- ESTRATTO DELLA PAGINA
^^^^^^^^^^^^^^^^
Tali pensieri lieti mi aiutavano a passare il tempo mentre aspettavo il contatto vocale che mi avrebbe consentito una prima verifica.
All’ora della chiusura però la comunicazione non era giunta, sicché dovetti annullare la chiamata. Ne avrei fatta un’altra la mattina seguente. Uscìi dall’ufficio postale che era notte: il volgere delle settimane aveva già sottratto quaranta minuti di luce alle belle giornate giugno. Aspettavo il tram numero uno sotto l’insegna luminosa e circolare Hotel Aranybika.
Mi tornò in mente la sera antica quando lessi quelle lettere per la prima volta, nel luglio del 1966. Allora mi sentivo completamente solo nel mondo. Mi accompagnava la pena non senza la morte e il diavolo, temevo. Due anni prima avevo smarrito la mia identità di studioso e sportivo bravo e non riuscivo a ritrovarla né a trovarne un’altra. Per giunta mi sentivo sperduto in quel paese dall’idioma incomprensibile, in quella landa all’estremo confine del mondo civile quale credevo che fosse.
Eppure speravo che qualche cosa di buono potesse accadermi ancora siccome ero molto infelice e mi sentivo brutto assai, ma avevo coscienza di non essere cattivo né scemo del tutto.
In qualche maniera pre-sentivo che in quella terra avrei fatto gli incontri della salvezza. L’ amicizia di Fulvio e la trilogia amorosa con le finlandesi.
Tre storie iniziate con una ricerca, proseguite con un approccio, incoronate dalla felicità che me le fa ricordare come le più belle della mia vita e me le fa raccontare, pure con una fine non lieta: ciascuna dunque comprensiva di peripezia, riconoscimento, catastrofe al pari di un dramma dalla trama complessa.
^^^^^^^^^^^^^^^^
- ELENCO DI DATI
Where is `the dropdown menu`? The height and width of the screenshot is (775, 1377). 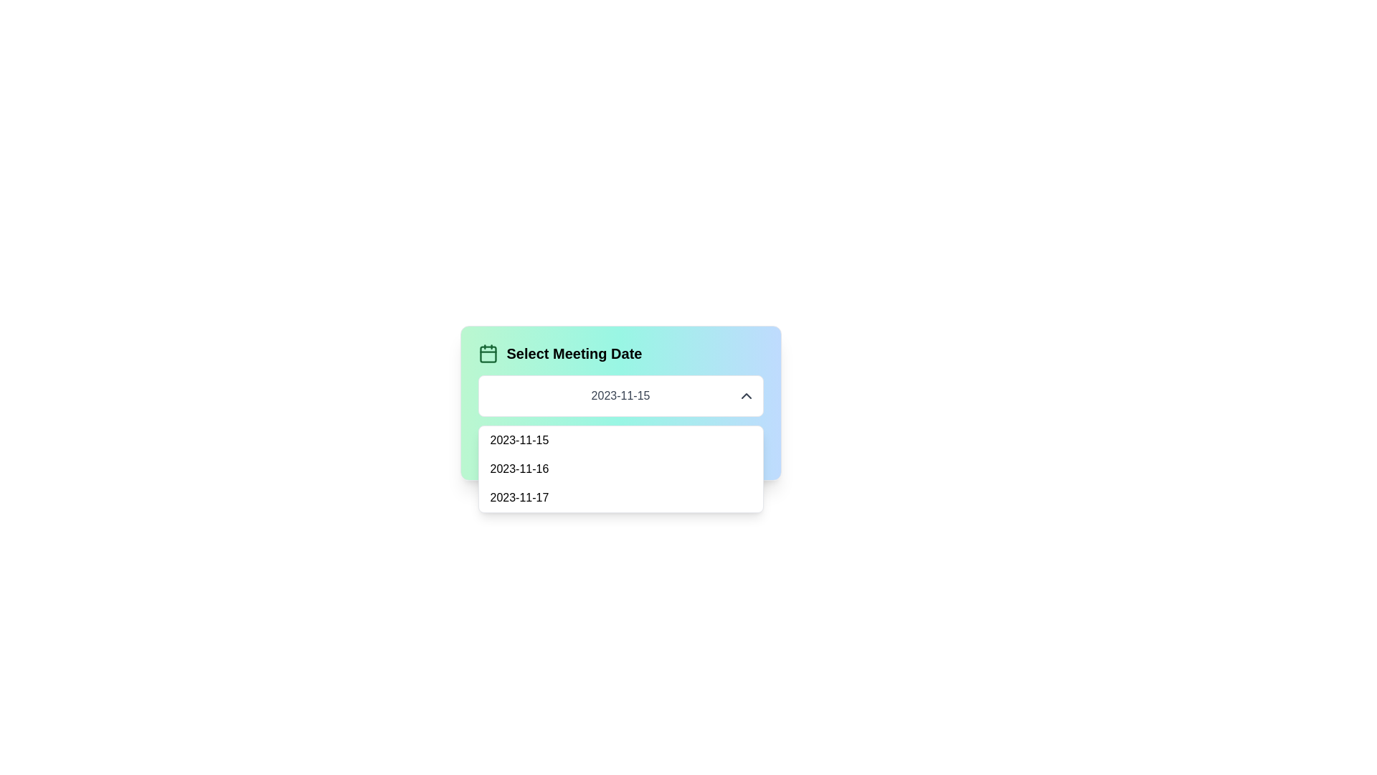 the dropdown menu is located at coordinates (620, 403).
^^^^^^^^^^^^^^^^
- RICHIESTA SCRITTA
Riscrivi il passo dell'estratto della pagina che comincia con "Eppure speravo che" e termina con "scemo del tutto.", sostituendo "infelice" con "triste". L'elenco è materiale a sé, distinto dall'estratto della pagina.

- RISPOSTA SCRITTA
Eppure speravo che qualche cosa di buono potesse accadermi ancora siccome ero molto triste e mi sentivo brutto assai, ma avevo coscienza di non essere cattivo né scemo del tutto.